Pixel coordinate grounding data

☆ ☆ ☆

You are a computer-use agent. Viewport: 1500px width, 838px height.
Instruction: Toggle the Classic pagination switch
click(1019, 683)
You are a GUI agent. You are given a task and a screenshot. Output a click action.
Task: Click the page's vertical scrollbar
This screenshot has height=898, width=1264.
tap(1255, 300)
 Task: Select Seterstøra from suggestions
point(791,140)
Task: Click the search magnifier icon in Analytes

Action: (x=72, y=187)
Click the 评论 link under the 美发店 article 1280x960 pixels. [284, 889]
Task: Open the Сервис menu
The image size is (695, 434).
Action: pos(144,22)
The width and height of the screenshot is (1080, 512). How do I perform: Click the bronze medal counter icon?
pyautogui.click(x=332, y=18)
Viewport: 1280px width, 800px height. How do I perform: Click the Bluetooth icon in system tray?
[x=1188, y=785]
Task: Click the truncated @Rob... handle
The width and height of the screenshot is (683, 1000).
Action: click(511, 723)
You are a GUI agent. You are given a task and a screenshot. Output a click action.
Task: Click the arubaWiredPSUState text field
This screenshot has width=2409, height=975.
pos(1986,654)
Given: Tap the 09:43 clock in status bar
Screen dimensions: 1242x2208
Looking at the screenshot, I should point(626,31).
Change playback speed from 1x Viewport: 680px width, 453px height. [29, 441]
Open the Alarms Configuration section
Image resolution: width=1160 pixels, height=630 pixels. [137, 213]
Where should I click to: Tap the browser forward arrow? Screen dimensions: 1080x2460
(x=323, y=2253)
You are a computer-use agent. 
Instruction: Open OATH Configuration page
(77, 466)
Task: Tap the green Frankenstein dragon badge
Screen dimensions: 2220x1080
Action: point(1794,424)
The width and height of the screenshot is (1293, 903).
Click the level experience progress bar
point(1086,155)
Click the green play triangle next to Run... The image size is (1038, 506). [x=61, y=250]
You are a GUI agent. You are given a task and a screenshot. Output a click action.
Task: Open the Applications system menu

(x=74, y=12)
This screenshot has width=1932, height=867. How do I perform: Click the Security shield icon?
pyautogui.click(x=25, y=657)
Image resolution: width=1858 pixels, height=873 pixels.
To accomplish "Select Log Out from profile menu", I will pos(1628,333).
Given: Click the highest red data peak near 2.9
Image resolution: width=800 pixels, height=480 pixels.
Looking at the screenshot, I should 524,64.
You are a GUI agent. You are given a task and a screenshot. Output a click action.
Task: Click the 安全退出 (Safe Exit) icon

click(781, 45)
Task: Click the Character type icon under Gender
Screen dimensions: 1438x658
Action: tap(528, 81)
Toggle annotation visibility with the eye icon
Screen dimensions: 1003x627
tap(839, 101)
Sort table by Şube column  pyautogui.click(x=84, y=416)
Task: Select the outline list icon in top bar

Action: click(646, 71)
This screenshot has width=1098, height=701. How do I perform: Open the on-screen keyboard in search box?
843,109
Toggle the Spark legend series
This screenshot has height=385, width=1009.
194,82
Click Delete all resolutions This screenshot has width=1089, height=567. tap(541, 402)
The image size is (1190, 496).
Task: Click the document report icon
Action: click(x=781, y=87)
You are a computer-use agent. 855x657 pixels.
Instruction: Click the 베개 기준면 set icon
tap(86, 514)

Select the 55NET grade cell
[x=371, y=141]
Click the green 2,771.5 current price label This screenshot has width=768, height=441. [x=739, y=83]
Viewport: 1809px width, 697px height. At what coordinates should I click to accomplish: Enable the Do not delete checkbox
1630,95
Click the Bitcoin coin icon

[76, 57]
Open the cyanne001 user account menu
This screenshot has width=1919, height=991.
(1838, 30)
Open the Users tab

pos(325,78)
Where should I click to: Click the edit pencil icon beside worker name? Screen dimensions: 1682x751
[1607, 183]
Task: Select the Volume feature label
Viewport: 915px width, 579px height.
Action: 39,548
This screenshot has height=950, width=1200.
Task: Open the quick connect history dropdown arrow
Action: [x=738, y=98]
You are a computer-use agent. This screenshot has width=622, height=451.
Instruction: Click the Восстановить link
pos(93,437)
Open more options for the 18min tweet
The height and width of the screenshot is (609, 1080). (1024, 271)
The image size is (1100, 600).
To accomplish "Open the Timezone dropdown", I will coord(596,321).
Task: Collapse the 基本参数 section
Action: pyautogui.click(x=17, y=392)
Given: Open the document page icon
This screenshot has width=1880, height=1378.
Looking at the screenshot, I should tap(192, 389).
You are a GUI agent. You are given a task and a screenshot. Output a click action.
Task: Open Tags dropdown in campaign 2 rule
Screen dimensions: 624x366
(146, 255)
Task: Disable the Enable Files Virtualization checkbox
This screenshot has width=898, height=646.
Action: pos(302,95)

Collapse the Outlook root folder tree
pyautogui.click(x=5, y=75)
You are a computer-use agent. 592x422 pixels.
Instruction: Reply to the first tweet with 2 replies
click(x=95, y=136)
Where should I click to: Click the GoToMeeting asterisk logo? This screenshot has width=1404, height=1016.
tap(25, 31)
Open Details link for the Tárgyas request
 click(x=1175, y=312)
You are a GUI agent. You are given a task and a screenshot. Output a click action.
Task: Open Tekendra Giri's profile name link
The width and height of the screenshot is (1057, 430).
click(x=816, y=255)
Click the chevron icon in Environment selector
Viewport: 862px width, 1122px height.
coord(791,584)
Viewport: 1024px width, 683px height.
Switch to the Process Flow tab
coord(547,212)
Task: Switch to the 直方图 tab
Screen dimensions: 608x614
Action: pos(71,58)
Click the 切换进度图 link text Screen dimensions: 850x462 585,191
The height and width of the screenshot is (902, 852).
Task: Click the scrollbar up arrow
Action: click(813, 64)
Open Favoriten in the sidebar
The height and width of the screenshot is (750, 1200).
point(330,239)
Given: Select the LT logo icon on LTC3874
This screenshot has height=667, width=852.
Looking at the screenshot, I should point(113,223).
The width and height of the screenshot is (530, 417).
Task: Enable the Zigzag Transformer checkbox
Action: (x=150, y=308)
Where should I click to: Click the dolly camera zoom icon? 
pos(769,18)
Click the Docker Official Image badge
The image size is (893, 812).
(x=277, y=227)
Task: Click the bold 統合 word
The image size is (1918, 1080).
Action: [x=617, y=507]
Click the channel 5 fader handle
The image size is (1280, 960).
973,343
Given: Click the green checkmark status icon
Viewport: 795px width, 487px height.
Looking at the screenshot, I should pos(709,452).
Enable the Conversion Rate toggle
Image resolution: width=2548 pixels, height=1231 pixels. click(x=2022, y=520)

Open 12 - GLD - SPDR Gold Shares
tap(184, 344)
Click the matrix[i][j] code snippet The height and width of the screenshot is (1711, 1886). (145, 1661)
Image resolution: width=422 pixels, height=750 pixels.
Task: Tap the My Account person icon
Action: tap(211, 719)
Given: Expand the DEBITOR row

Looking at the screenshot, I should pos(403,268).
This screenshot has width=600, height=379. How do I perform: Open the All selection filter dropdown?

☆ ☆ ☆

Reproduce the entries above in full, so that each one reads exactly as before.

You are a computer-use agent. Viewport: 1500px width, 838px height.
Instruction: Toggle the Classic pagination switch
click(1019, 683)
You are a GUI agent. You are given a task and a screenshot. Output a click action.
Task: Click the page's vertical scrollbar
This screenshot has height=898, width=1264.
tap(1255, 300)
 Task: Select Seterstøra from suggestions
point(791,140)
Task: Click the search magnifier icon in Analytes

Action: (x=72, y=187)
Click the 评论 link under the 美发店 article 1280x960 pixels. [284, 889]
Task: Open the Сервис menu
The image size is (695, 434).
Action: pos(144,22)
The width and height of the screenshot is (1080, 512). How do I perform: Click the bronze medal counter icon?
pyautogui.click(x=332, y=18)
Viewport: 1280px width, 800px height. How do I perform: Click the Bluetooth icon in system tray?
[x=1188, y=785]
Task: Click the truncated @Rob... handle
The width and height of the screenshot is (683, 1000).
Action: click(511, 723)
You are a GUI agent. You are given a task and a screenshot. Output a click action.
Task: Click the arubaWiredPSUState text field
This screenshot has width=2409, height=975.
pos(1986,654)
Given: Tap the 09:43 clock in status bar
Screen dimensions: 1242x2208
Looking at the screenshot, I should point(626,31).
Change playback speed from 1x Viewport: 680px width, 453px height. [29, 441]
Open the Alarms Configuration section
Image resolution: width=1160 pixels, height=630 pixels. [137, 213]
Where should I click to: Tap the browser forward arrow? Screen dimensions: 1080x2460
(x=323, y=2253)
You are a computer-use agent. 
Instruction: Open OATH Configuration page
(77, 466)
Task: Tap the green Frankenstein dragon badge
Screen dimensions: 2220x1080
Action: point(1794,424)
The width and height of the screenshot is (1293, 903).
Click the level experience progress bar
point(1086,155)
Click the green play triangle next to Run... The image size is (1038, 506). [x=61, y=250]
You are a GUI agent. You are given a task and a screenshot. Output a click action.
Task: Open the Applications system menu

(x=74, y=12)
This screenshot has width=1932, height=867. How do I perform: Click the Security shield icon?
pyautogui.click(x=25, y=657)
Image resolution: width=1858 pixels, height=873 pixels.
To accomplish "Select Log Out from profile menu", I will pos(1628,333).
Given: Click the highest red data peak near 2.9
Image resolution: width=800 pixels, height=480 pixels.
Looking at the screenshot, I should 524,64.
You are a GUI agent. You are given a task and a screenshot. Output a click action.
Task: Click the 安全退出 (Safe Exit) icon

click(781, 45)
Task: Click the Character type icon under Gender
Screen dimensions: 1438x658
Action: tap(528, 81)
Toggle annotation visibility with the eye icon
Screen dimensions: 1003x627
tap(839, 101)
Sort table by Şube column  pyautogui.click(x=84, y=416)
Task: Select the outline list icon in top bar

Action: click(646, 71)
This screenshot has width=1098, height=701. How do I perform: Open the on-screen keyboard in search box?
843,109
Toggle the Spark legend series
This screenshot has height=385, width=1009.
194,82
Click Delete all resolutions This screenshot has width=1089, height=567. tap(541, 402)
The image size is (1190, 496).
Task: Click the document report icon
Action: click(x=781, y=87)
You are a computer-use agent. 855x657 pixels.
Instruction: Click the 베개 기준면 set icon
tap(86, 514)

Select the 55NET grade cell
[x=371, y=141]
Click the green 2,771.5 current price label This screenshot has width=768, height=441. [x=739, y=83]
Viewport: 1809px width, 697px height. At what coordinates should I click to accomplish: Enable the Do not delete checkbox
1630,95
Click the Bitcoin coin icon

[76, 57]
Open the cyanne001 user account menu
This screenshot has width=1919, height=991.
(1838, 30)
Open the Users tab

pos(325,78)
Where should I click to: Click the edit pencil icon beside worker name? Screen dimensions: 1682x751
[1607, 183]
Task: Select the Volume feature label
Viewport: 915px width, 579px height.
Action: 39,548
This screenshot has height=950, width=1200.
Task: Open the quick connect history dropdown arrow
Action: [x=738, y=98]
You are a computer-use agent. This screenshot has width=622, height=451.
Instruction: Click the Восстановить link
pos(93,437)
Open more options for the 18min tweet
The height and width of the screenshot is (609, 1080). (1024, 271)
The image size is (1100, 600).
To accomplish "Open the Timezone dropdown", I will coord(596,321).
Task: Collapse the 基本参数 section
Action: pyautogui.click(x=17, y=392)
Given: Open the document page icon
This screenshot has width=1880, height=1378.
Looking at the screenshot, I should tap(192, 389).
You are a GUI agent. You are given a task and a screenshot. Output a click action.
Task: Open Tags dropdown in campaign 2 rule
Screen dimensions: 624x366
(146, 255)
Task: Disable the Enable Files Virtualization checkbox
This screenshot has width=898, height=646.
Action: pos(302,95)

Collapse the Outlook root folder tree
pyautogui.click(x=5, y=75)
You are a computer-use agent. 592x422 pixels.
Instruction: Reply to the first tweet with 2 replies
click(x=95, y=136)
Where should I click to: Click the GoToMeeting asterisk logo? This screenshot has width=1404, height=1016.
tap(25, 31)
Open Details link for the Tárgyas request
 click(x=1175, y=312)
You are a GUI agent. You are given a task and a screenshot. Output a click action.
Task: Open Tekendra Giri's profile name link
The width and height of the screenshot is (1057, 430).
click(x=816, y=255)
Click the chevron icon in Environment selector
Viewport: 862px width, 1122px height.
coord(791,584)
Viewport: 1024px width, 683px height.
Switch to the Process Flow tab
coord(547,212)
Task: Switch to the 直方图 tab
Screen dimensions: 608x614
Action: pos(71,58)
Click the 切换进度图 link text Screen dimensions: 850x462 585,191
The height and width of the screenshot is (902, 852).
Task: Click the scrollbar up arrow
Action: click(813, 64)
Open Favoriten in the sidebar
The height and width of the screenshot is (750, 1200).
point(330,239)
Given: Select the LT logo icon on LTC3874
This screenshot has height=667, width=852.
Looking at the screenshot, I should point(113,223).
The width and height of the screenshot is (530, 417).
Task: Enable the Zigzag Transformer checkbox
Action: (x=150, y=308)
Where should I click to: Click the dolly camera zoom icon? 
pos(769,18)
Click the Docker Official Image badge
The image size is (893, 812).
(x=277, y=227)
Task: Click the bold 統合 word
The image size is (1918, 1080).
Action: [x=617, y=507]
Click the channel 5 fader handle
The image size is (1280, 960).
973,343
Given: Click the green checkmark status icon
Viewport: 795px width, 487px height.
Looking at the screenshot, I should pos(709,452).
Enable the Conversion Rate toggle
Image resolution: width=2548 pixels, height=1231 pixels. click(x=2022, y=520)

Open 12 - GLD - SPDR Gold Shares
tap(184, 344)
Click the matrix[i][j] code snippet The height and width of the screenshot is (1711, 1886). (145, 1661)
Image resolution: width=422 pixels, height=750 pixels.
Task: Tap the My Account person icon
Action: tap(211, 719)
Given: Expand the DEBITOR row

Looking at the screenshot, I should pos(403,268).
This screenshot has width=600, height=379. How do I perform: Open the All selection filter dropdown?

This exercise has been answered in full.